Facebook and regulators seems like they can’t get enough of each other. Facebook has been dealing with a lot of regulatory pressure due to the continued scandals, leaks, etc. And recently Facebook CEO, Mark Zuckerberg, received a letter from the Senate banking committee requesting details of Facebook’s upcoming cryptocurrency payment system. All of this started after a Washington Post article revealed that Facebook is working on the project.
The Senate banking committee’s obsession with payment gateways and privacy concerns started after the Equifax hacks and data leak. Until then, this was the sphere of least interest. “In the year and a half since the Equifax breach, the country has learned that financial and technology companies are collecting huge stockpiles of sensitive personal data, but fail over and over to protect Americans’ privacy. Outdated privacy laws don’t address the complex surveillance schemes these businesses profit from today,” said Brown, a member of the Senate banking committee. Given the exponential growth and use of data, and the corresponding data breaches the government should especially be worried about what data is contained in modern consumer reports, how the information is gathered, who compiles it, how it is protected, how consumers can access it and correct it, and how privacy is respected.
The letter was basically a set of seven question, to which the committee was seeking answer from the CEO of Facebook.
- How would this new cryptocurrency based payment system work and how has the company consulted with financial regulators to ensure compliance with legal and regulatory requirement?
- What are the privacy and consumer protection user will have under the new payment system?
- What are the consumer financial information Facebook has received from financial companies?
- How are the consumer financial information stored, how is the data being used and how does Facebook safeguard the information?
- Does Facebook share or sell any consumer information(or information derived from consumer information) with unaffiliated third parties?
- Does Facebook have any information bearing on an individual’s (or group of individuals’) creditworthiness, credit standing, credit capacity, character, general reputation, personal characteristics or mode of living that is used (either by Facebook or an unaffiliated third party) to establish eligibility for, or marketing of a product or service related to, (1) credit, (2) insurance, (3) employment, or (4) housing?
- How does Facebook ensure that information being on an individual’s (or group of individuals’) creditworthiness, credit standing, credit capacity, character, general reputation, and/or personal characteristics is not used in violation of the Fair Credit Reporting Act?
The committee aims to achieve the following goals after such inquiries and consultations.
- What could be done through legislation, regulation, or by implementing best practices that would give consumers more control over and enhance the protection of consumer financial data, and ensure that consumers are notified of breaches in a timely and consistent manner?

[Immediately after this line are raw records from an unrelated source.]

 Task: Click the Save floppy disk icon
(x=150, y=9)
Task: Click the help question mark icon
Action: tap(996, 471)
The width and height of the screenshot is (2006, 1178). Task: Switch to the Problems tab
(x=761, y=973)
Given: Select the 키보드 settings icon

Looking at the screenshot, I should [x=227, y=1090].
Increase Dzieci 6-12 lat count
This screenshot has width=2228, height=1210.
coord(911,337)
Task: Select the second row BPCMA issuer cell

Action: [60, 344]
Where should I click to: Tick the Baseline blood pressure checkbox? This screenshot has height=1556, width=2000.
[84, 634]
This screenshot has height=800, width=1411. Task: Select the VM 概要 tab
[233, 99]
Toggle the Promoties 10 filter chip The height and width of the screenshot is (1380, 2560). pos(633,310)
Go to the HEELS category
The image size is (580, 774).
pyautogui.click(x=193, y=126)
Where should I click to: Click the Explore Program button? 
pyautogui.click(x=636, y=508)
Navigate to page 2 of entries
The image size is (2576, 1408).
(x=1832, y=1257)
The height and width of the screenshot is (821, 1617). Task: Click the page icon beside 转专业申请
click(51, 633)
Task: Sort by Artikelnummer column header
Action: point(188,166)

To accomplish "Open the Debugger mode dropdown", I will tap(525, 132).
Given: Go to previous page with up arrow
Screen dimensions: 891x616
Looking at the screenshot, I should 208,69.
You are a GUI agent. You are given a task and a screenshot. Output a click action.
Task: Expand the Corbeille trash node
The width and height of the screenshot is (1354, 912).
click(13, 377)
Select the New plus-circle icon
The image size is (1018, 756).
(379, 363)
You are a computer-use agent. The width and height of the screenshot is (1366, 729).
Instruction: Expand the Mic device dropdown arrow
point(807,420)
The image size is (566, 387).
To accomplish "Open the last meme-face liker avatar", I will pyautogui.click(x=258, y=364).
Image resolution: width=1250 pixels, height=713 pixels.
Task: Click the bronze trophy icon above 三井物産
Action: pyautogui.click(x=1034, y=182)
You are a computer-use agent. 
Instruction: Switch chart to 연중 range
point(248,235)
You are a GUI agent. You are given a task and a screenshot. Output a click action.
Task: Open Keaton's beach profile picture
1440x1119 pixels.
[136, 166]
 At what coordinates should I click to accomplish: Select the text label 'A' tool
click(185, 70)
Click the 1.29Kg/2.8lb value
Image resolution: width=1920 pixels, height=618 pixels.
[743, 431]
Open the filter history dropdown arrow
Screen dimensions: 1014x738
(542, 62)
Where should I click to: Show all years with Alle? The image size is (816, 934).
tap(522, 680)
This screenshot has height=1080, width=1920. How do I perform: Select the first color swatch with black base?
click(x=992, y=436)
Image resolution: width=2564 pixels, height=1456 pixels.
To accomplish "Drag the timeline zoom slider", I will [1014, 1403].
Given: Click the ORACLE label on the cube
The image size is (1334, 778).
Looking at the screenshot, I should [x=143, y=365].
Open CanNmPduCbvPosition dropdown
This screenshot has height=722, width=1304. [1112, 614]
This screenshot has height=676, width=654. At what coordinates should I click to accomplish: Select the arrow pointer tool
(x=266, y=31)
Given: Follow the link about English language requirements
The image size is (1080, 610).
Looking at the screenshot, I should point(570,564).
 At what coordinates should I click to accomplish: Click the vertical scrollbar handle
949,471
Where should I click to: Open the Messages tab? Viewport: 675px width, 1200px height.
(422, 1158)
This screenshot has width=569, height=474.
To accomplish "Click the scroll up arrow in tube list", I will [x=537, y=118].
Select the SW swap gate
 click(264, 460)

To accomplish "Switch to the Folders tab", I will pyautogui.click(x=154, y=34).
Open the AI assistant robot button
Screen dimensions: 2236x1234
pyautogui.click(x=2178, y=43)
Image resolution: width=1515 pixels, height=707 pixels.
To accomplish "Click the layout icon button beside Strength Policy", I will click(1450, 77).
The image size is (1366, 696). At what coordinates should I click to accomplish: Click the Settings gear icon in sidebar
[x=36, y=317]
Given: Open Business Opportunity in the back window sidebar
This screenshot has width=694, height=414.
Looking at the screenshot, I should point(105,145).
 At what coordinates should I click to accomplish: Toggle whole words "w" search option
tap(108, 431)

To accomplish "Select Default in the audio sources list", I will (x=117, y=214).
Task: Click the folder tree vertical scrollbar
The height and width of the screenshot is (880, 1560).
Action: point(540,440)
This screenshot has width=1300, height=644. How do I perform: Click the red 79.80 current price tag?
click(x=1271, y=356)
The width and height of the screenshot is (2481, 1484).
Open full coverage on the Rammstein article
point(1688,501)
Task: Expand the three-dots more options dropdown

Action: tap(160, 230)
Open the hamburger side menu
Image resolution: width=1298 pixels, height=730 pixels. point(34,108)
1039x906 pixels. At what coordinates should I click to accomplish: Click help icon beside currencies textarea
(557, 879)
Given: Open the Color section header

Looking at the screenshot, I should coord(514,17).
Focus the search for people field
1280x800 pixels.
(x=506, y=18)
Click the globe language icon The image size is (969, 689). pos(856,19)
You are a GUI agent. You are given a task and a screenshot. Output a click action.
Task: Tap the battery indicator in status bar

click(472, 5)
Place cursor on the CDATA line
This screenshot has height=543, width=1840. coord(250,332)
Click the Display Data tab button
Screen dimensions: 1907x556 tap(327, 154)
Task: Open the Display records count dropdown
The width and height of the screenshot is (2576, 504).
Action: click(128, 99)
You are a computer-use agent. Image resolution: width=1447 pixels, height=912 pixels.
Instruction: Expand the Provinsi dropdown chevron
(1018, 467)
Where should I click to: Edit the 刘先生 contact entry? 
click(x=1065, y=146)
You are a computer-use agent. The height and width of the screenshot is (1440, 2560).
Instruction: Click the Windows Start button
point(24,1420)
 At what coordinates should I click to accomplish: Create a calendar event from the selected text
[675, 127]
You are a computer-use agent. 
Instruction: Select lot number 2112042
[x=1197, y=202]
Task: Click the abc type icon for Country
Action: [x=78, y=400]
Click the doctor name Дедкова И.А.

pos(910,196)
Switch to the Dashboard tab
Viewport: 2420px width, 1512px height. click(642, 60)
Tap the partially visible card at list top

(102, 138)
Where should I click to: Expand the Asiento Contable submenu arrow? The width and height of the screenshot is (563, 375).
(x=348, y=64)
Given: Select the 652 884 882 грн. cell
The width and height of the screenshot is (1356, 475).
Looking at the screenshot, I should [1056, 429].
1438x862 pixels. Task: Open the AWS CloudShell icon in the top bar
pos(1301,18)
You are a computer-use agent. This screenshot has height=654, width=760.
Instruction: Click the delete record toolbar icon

- What could be done through legislation, regulation, or by implementing best practices to ensure that financial regulators and private financial companies (including third-parties that share information with financial regulators and private financial companies) to provide adequate disclosure to citizens and consumers about the information that is being collected about them and for what purposes?
- What could be done through legislation, regulation, or by implementing best practices to give citizens and consumers control over how financial regulators and private financial companies (including third-parties that share information with financial regulators and private financial companies) use consumer data?
- What could be done through legislation, regulation, or by implementing best practices by credit bureaus to protect consumer data and to make sure that information contained in a credit file is accurate?
- What could be done through legislation, regulation, or by implementing best practices so a consumer can easily identify and exercise control of data that is being (a) collected and shared by data brokers and other firms and (b) used as a factor in establishing a consumer’s eligibility for credit, insurance, employment, or other purposes?
All of this started after a Washington Post article. It should be kept in mind that the company has not even officially confirmed the project. Internet tech giants have a lot of projects they try out, many of them outlandishly infeasible but nevertheless only a few make it to real-world application. A company like Facebook will never go into releasing a product without required regulatory approval. This goes to show the level of paranoia that US regulators have when it comes to dealing with crypto. They should have at least let Facebook make a formal submission for regulatory approval before asking such questions. The planning is still still on the drawing board and the product might end up being totally different when it gets released. This a clear overstepping of jurisdiction, the request doesn’t even mention under what law or statute is the request being made, put simply we have no idea how such a request can be made to a company in such a manner. How the committee has jurisdiction in this matter other than the sharing of information with financial companies is unclear.